==== Page ====

# Anti-flake protection

### What it is

Some CI jobs fail for reasons unrelated to a PR's code change, such as due to [flaky tests](https://trunk.io/blog/the-ultimate-guide-to-flaky-tests) or a CI runner disconnecting. These failures are usually cleared when the CI job is rerun. If a second PR that depends on the first **does** pass, it is very likely that the first PR was good and simply experienced a transient failure.

Trunk Merge Queue can use the combination of [**Optimistic Merging** ](https://docs.trunk.io/merge-queue/optimizations/optimistic-merging)and [**Pending Failure Depth**](https://docs.trunk.io/merge-queue/optimizations/pending-failure-depth) to merge pull requests that would otherwise be rejected from the queue.

{% hint style="success" %}
If you have a lot of flaky tests in your projects, you should track and fix them with [Trunk Flaky Tests](https://docs.trunk.io/flaky-tests/overview). Anti-flake protection helps reduce the impact of flaky tests but doesn't help you detect, track, and eliminate them.

==== Provided material ====

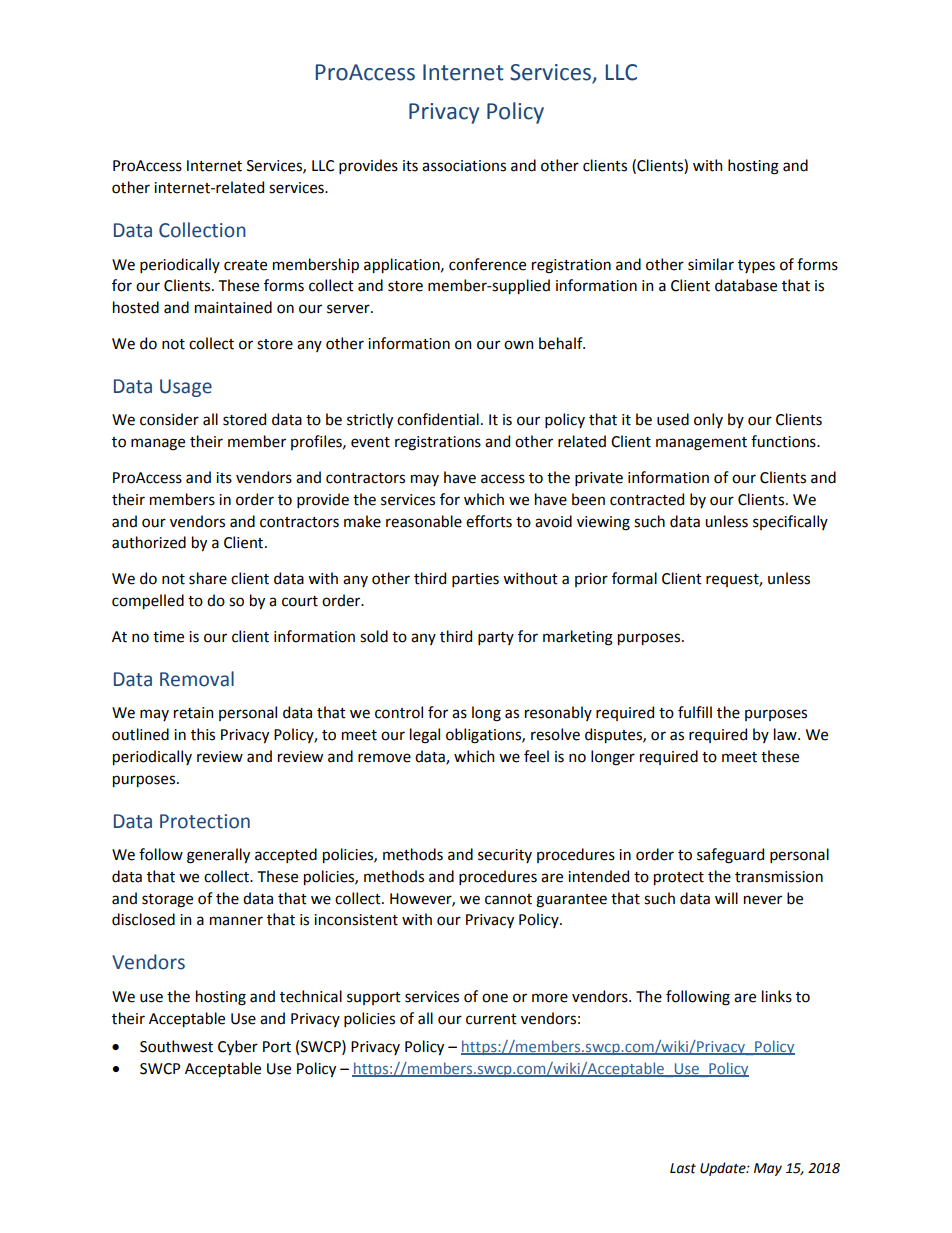 This document has width=952, height=1233. Describe the element at coordinates (464, 166) in the document. I see `associations` at that location.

====

Given exercise 1:
Answer these from the anti-flake protection page:
(a) Apart from flaky tests, what cause of a CI failure unrelated to a code change does the page mention?
(b) Which two features does Trunk Merge Queue combine to merge pull requests that would otherwise be rejected from the queue?
(c) According to the hint, which three things does anti-flake protection not help you do with flaky tests?
Given exercise 2: Continue the anti-flake protection page from its final sentence.

Exercise result 1:
(a) A CI runner disconnecting.
(b) Optimistic Merging and Pending Failure Depth.
(c) Detect, track, and eliminate them.

Exercise result 2:
{% endhint %}

In the video below, you can see an example of this anti-flake protection:

{% embed url="<https://share.vidyard.com/watch/5YxXzJ5Szy7vP4F7awgTsc>" %}
Anti-flake protection with optimistic merging + pending failure depth
{% endembed %}

<table><thead><tr><th width="331">what's happening?</th><th>queue</th></tr></thead><tbody><tr><td><strong>A</strong>, <strong>B</strong>, <strong>C</strong> begin predictive testing</td><td><code>main</code> &#x3C;- <strong>A</strong> &#x3C;- <strong>B</strong>+a &#x3C;- <strong>C</strong>+ba</td></tr><tr><td><strong>B</strong> fails testing</td><td><code>main</code> &#x3C;- <strong>A</strong> &#x3C;- <mark style="color:red;"><strong>B</strong>+a</mark> &#x3C;- <strong>C</strong>+ba</td></tr><tr><td>predictive failure depth keeps <strong>B</strong> from being evicted while <strong>C</strong> tests</td><td><code>main</code> &#x3C;- <strong>A</strong> &#x3C;- <mark style="color:red;"><strong>B</strong>+a</mark> (hold) &#x3C;- <strong>C</strong>+ba</td></tr><tr><td><strong>C</strong> passes</td><td><code>main</code> &#x3C;- <strong>A</strong> &#x3C;- <mark style="color:red;"><strong>B</strong>+a</mark> &#x3C;- <mark style="color:green;"><strong>C</strong>+ba</mark></td></tr><tr><td>optimistic merging allows <strong>A</strong>, <strong>B</strong>, <strong>C</strong> to merge</td><td><code>merge</code> <strong>A B C</strong></td></tr></tbody></table>

{% hint style="info" %}
Optimistic Merging only works when the [Pending Failure Depth](#pending-failure-depth) is set to **a value greater than zero**. When zero or disabled, Merge will not hold any failed tests in the queue.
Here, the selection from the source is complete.